• _Texte_:

────────

Le 17 novembre 2013 Paul Krugman a tiré la sonnette d’alarme et dénoncé l’existence d’un « complot » contre la France. La raison : l’abaissement de la notation financière du pays gaulois par l’agence Standard & Poors.
D’une part, il prenait note de la campagne initiée par des grands média économiques internationaux, qui qualifiaient la France d’authentique « bombe à retardement », potentiellement plus grave que l’Espagne, la Grèce et le Portugal ; d’autre part, il analysait ses plus importantes variables macroéconomiques sans trouver aucune raison pour tant de pessimisme et d’inquiétude, surtout par rapport à d’autres pays du soi-disant « noyau » européen. Sa conclusion ne pouvait pas être plus directe : « La France a commis le péché impardonnable d’être financièrement responsable sans faire souffrir les pauvres et les indigents. Elle doit être punie ».

Deux mois plus tard, le célèbre prix Nobel d’économie revient sur le même sujet, cette fois avec un titre encore plus significatif : « Scandal in France ». Le centre de l’histoire : le changement radical de position du président Hollande vers des thèses néolibérales, la réduction de l’impôt des sociétés et des dépenses de l’État tout en revendiquant, ni plus ni moins, la fort connue loi de Say, « l’offre crée sa propre demande ». Il est probable que Marx et Keynes auront sursauté dans leurs tombes en se souvenant ironiquement que lorsque les théories des intellos coïncident avec les intérêts des tous puissants, elles perdent en échange la capacité d’analyse et de prévision.

Le vieux révolutionnaire ajouterait sans doute que le système continue de s’enfoncer dans des contradictions et que la crise ne va pas s’arrêter ; quant au libéral, il se demanderait encore une fois qu’est-ce qui devrait se produire pour que les économistes et les politiques de droite prennent vraiment leçon du passé et cessent de mettre en danger le bien-être des gens et, surtout, la viabilité du capitalisme lui-même.

────────

• _Données affichées_:
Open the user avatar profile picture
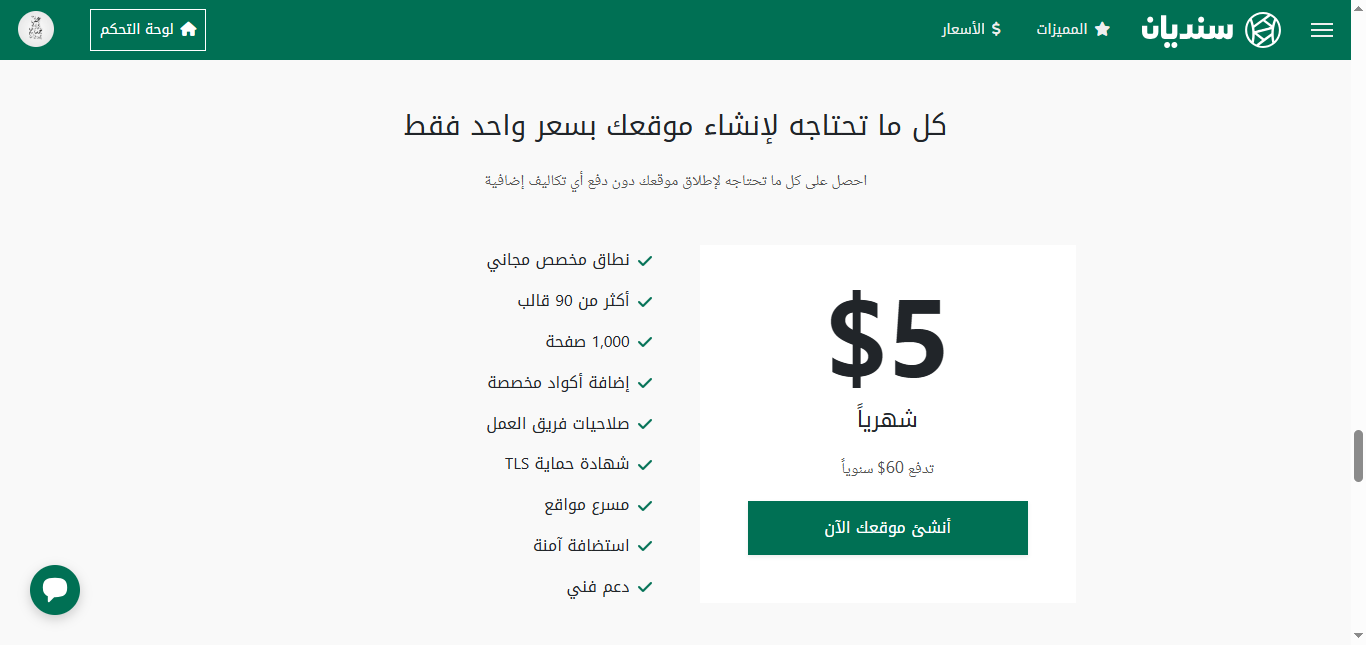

────────

• _Exercice proposé A_:
Ces affirmations concordent-elles avec le texte ? Répondez par oui ou par non en citant les mots décisifs. (i) Krugman a dénoncé un complot à la suite de l’abaissement de la note de la France par Standard & Poors. (ii) Krugman est revenu sur le sujet six mois plus tard. (iii) L’analyse des variables macroéconomiques de la France a donné à Krugman des raisons de s’inquiéter.
• _Exercice proposé B_:
D’après le texte, pourquoi la France « doit être punie » selon la conclusion de Krugman ? Répondez en une à trois phrases.
• _Exercice proposé C_:
Quelles personnes le texte nomme-t-il ? Dressez-en la liste complète.

• _Réponse rédigée A_:
(i) Oui : « La raison : l’abaissement de la notation financière du pays gaulois par l’agence Standard & Poors ».
(ii) Non : « Deux mois plus tard ».
(iii) Non : « sans trouver aucune raison pour tant de pessimisme et d’inquiétude ».

• _Réponse rédigée B_:
Selon Krugman, la France doit être punie parce qu’elle a commis le péché impardonnable d’être financièrement responsable sans faire souffrir les pauvres et les indigents.

• _Réponse rédigée C_:
- Paul Krugman
- le président Hollande
- Say (dans « la loi de Say »)
- Marx
- Keynes